И затем почти всё швыряет в бушующую пламенем печь, одну рукопись, вторую рукопись, третью.
“Погибли не только мои прошлые произведения, но и настоящие и все будущие. И лично я, своими руками, бросил в печку черновик романа о дьяволе, черновик комедии и начало второго романа “Театр”...”
Остаётся лишь то, в чём живут дорогие воспоминания. Остаётся первый набросок будущего романа, озаглавленный “Тайному другу”, поскольку он пишется с мыслью о Елене Сергеевне и, может быть, в это время находится у неё. Остаются три тетради “Копыта инженера”, в огонь летит машинописная рукопись, более обширная и более завершённая, доказательство, что в эти чернейшие дни он роман не собирается завершать.

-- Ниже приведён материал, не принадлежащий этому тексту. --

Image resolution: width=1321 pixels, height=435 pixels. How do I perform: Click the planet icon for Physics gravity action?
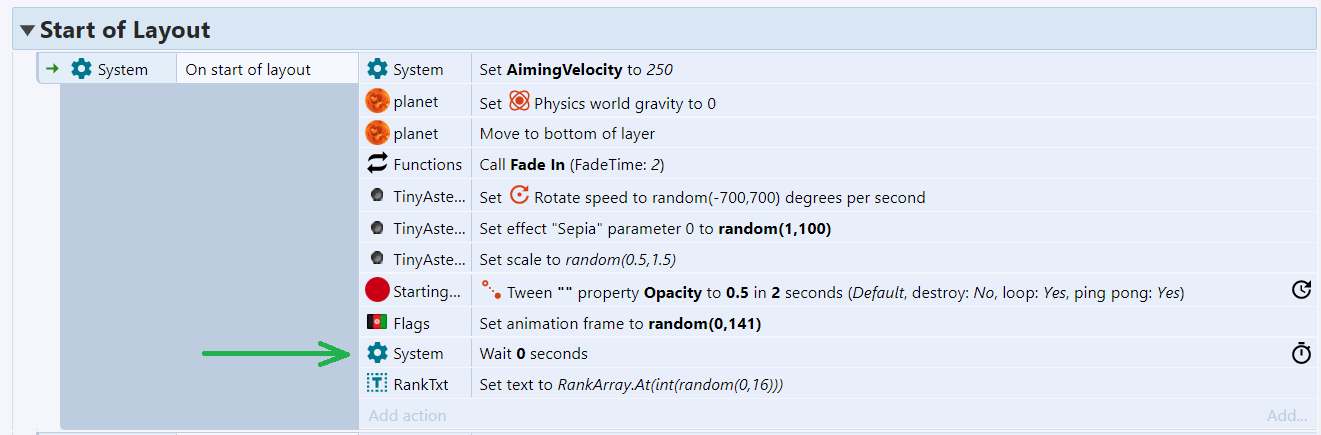[377, 102]
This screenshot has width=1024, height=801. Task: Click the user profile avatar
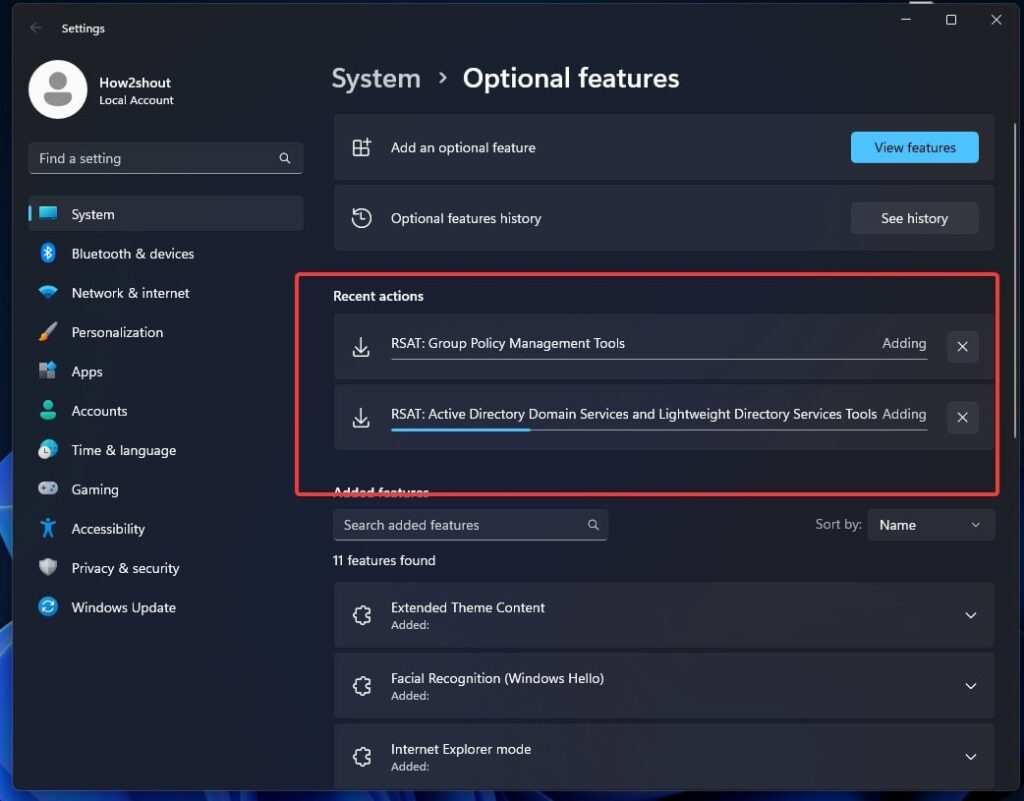[58, 90]
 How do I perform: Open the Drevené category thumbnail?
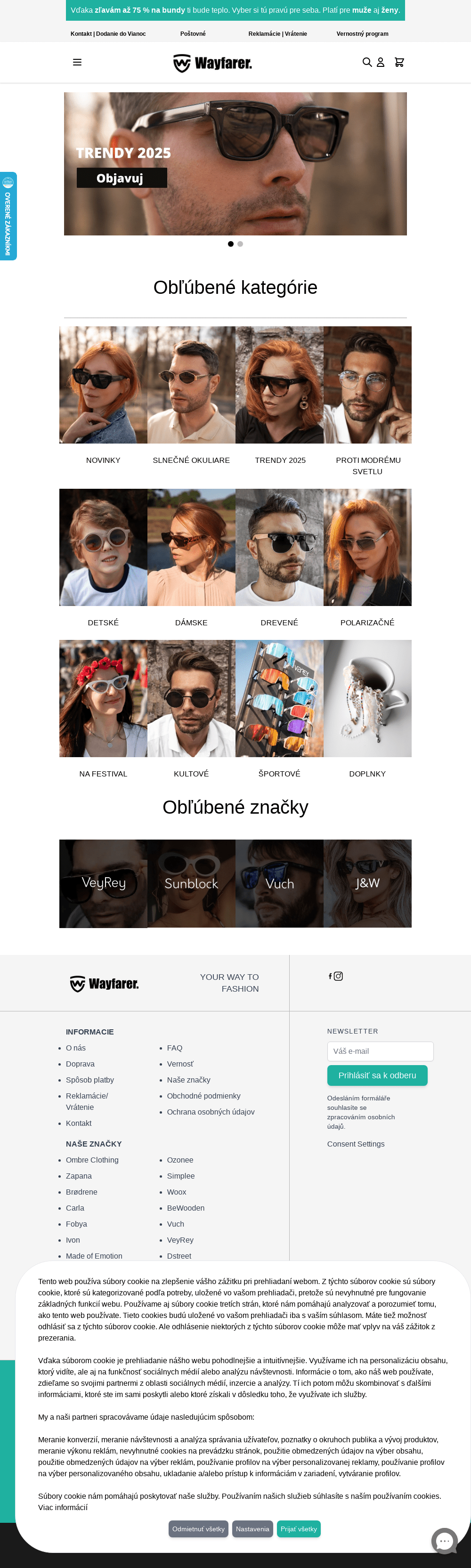coord(279,547)
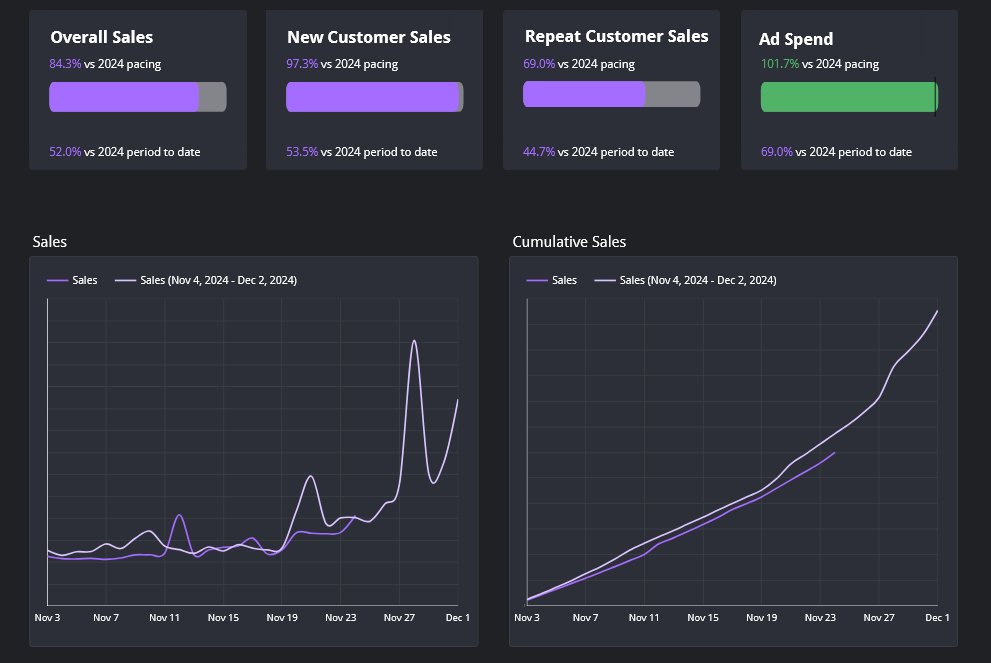991x663 pixels.
Task: Click the Nov 27 label on Sales chart
Action: 399,617
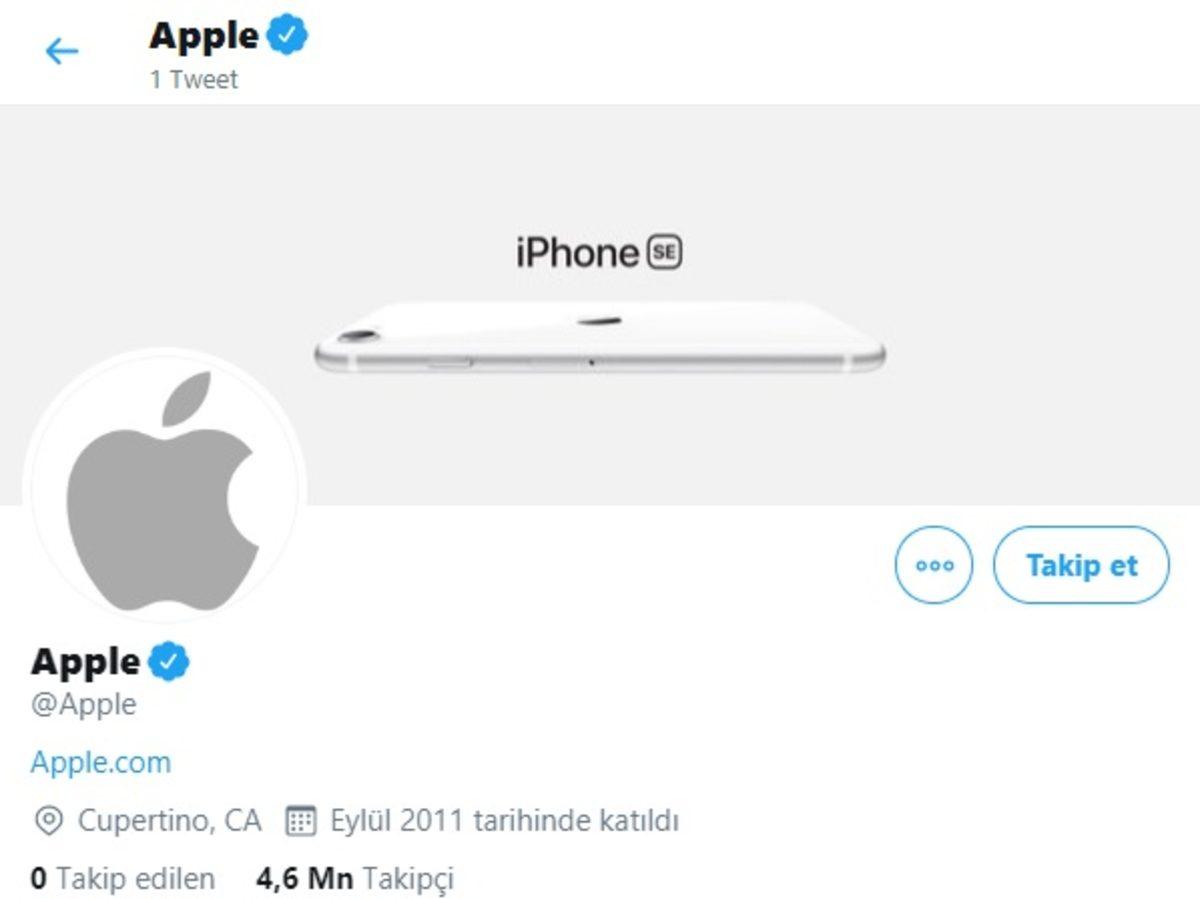Open the Apple.com website link
Viewport: 1200px width, 899px height.
[101, 762]
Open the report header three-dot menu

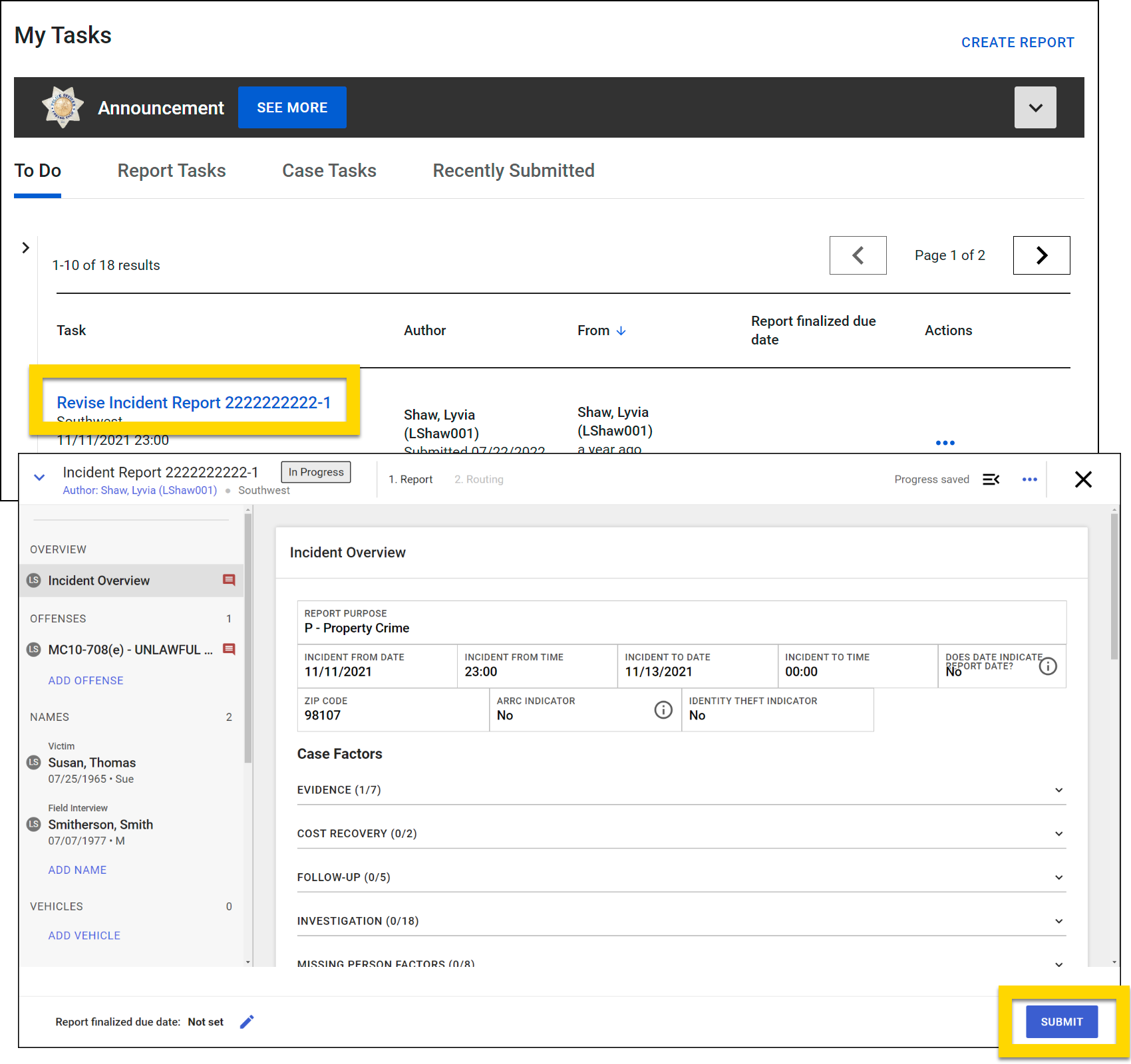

“Насколько помню, вещь была стройней, подобранней: в ней меньше было “чертовщины”, хотя событиями в Москве распоряжался всё тот же Воланд с верным своим спутником волшебным котом. Начал Воланд также с Патриарших прудов, где не Аннушка, а Пелагеюшка пролила на трамвайные рельсы роковое постное масло. Сцена казни Иешуа так же прекрасно-отточенно написана, как в дальнейших вариантах романа. Из бытовых сцен очень запомнился аукцион в бывшей церкви. Аукцион ведёт бывший диакон, который продаёт шубу бывшего царя... Несколько строк в “Мастере” пронзили меня навсегда в самое сердце...”
И всё это роскошество в печь! О, боги, боги мои!
Вот он сидит, дождавшись, пока останется дома один, непременно один, с привычной неторопливостью разжигает свою прожорливую буржуйку, дожидается, пока хищное пламя не начинает зверино гудеть, убегая искрами и вихрями горячего дыма по слишком тесной, из тонкой жести трубе, долго глядит, как прыгают и скалят острые зубы непостижимой ярости красные языки, мнётся, вздыхает и наконец швыряет их одну за другой в самый огонь и смотрит с тоской, как они растворяются, исчезают, не зная ещё, что это зрелище пригодится ему, как пригодится всё то, что довелось и доведётся ещё снести на себе, не предвидя, какие проникновенные строки родятся потом из огня:
“Я вынул из ящика стола тяжёлые списки романа и черновые тетради и начал их жечь. Это страшно трудно делать, потому что исписанная бумага горит неохотно. Ломая ногти, я раздирал тетради, стоймя вкладывал их между поленьями и кочергой трепал листы. Пепел по временам одолевал меня, душил пламя, но я боролся с ним, и роман, упорно сопротивляясь, всё же погибал. Знакомые слова мелькали передо мной, желтизна неудержимо поднималась снизу вверх по страницам, но слова всё-таки проступали и на ней... Они пропадали лишь тогда, когда бумага чернела и я кочергой яростно добивал их...”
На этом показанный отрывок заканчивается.